*GIVEN REQUEST*: Reproduce without alteration the lines of data starting at the line containing "Given: Download the" and ending at the line containing "Looking at the screenshot, I should click(x=1491, y=118).", with both of those lines included.

*PROVIDED RECORDS*:
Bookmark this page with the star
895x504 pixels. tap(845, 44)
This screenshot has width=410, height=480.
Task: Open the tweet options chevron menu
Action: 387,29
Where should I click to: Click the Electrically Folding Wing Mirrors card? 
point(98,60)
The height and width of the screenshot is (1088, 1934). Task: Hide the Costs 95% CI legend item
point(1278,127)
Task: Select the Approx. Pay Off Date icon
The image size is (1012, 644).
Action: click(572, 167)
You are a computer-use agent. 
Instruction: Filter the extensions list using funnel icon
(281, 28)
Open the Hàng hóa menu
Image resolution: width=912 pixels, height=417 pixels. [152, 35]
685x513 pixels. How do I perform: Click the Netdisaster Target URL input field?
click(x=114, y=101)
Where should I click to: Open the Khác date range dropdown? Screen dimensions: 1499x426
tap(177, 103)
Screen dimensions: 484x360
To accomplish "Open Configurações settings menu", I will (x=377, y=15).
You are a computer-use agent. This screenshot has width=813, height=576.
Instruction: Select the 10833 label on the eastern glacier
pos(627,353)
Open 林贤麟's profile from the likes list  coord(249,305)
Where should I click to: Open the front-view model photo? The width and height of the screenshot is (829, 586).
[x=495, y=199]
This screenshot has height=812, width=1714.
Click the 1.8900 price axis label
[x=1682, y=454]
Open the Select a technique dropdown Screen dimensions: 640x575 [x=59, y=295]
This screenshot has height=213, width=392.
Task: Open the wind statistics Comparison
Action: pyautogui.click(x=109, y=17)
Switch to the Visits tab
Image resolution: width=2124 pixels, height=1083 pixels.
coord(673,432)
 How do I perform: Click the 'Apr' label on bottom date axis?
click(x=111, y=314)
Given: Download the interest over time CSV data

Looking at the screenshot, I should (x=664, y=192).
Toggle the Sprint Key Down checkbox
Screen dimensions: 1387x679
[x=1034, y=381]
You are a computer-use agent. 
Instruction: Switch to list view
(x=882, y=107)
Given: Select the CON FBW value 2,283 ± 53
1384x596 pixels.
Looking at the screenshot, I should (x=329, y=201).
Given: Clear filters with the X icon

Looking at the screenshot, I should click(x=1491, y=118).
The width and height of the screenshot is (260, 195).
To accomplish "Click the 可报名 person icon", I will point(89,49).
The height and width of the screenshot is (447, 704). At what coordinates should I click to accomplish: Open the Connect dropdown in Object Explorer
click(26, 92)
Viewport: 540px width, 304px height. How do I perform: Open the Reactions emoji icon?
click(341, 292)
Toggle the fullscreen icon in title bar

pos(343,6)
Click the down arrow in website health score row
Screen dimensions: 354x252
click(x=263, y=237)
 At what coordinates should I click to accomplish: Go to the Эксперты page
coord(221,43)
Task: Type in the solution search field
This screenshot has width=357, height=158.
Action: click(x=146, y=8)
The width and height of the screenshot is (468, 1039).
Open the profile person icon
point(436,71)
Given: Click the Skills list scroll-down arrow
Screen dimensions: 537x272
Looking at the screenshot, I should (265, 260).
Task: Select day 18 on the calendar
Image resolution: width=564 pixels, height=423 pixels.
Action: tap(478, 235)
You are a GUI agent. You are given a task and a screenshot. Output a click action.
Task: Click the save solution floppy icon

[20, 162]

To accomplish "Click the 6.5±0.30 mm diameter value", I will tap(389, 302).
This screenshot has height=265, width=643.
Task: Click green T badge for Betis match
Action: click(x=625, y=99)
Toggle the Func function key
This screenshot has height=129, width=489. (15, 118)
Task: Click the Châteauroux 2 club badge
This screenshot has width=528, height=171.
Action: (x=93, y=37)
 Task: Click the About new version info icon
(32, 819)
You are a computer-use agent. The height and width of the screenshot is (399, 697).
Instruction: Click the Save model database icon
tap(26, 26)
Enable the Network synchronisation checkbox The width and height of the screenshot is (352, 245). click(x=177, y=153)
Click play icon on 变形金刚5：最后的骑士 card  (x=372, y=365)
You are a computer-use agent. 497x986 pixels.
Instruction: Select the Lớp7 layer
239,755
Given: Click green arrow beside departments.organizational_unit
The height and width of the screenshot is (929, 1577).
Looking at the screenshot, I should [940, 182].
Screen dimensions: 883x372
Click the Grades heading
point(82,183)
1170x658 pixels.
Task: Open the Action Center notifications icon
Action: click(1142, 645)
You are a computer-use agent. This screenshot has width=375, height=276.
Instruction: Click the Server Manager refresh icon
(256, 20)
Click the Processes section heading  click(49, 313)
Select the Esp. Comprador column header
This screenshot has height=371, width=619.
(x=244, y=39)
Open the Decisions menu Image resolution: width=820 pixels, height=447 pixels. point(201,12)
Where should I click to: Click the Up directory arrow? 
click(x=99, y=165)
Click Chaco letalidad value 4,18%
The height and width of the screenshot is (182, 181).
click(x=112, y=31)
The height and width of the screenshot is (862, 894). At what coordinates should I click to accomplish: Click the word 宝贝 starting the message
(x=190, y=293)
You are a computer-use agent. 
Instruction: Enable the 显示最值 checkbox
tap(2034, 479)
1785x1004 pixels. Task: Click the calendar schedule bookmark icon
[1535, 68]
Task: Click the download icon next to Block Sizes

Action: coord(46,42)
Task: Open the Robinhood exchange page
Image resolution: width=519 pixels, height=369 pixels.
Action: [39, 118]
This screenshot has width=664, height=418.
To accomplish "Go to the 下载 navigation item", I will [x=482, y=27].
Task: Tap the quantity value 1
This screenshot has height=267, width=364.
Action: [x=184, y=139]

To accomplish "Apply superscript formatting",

*ANSWER TO THIS PROBLEM*:
Given: Download the interest over time CSV data

Looking at the screenshot, I should (x=664, y=192).
Toggle the Sprint Key Down checkbox
Screen dimensions: 1387x679
[x=1034, y=381]
You are a computer-use agent. 
Instruction: Switch to list view
(x=882, y=107)
Given: Select the CON FBW value 2,283 ± 53
1384x596 pixels.
Looking at the screenshot, I should (x=329, y=201).
Given: Clear filters with the X icon

Looking at the screenshot, I should click(x=1491, y=118).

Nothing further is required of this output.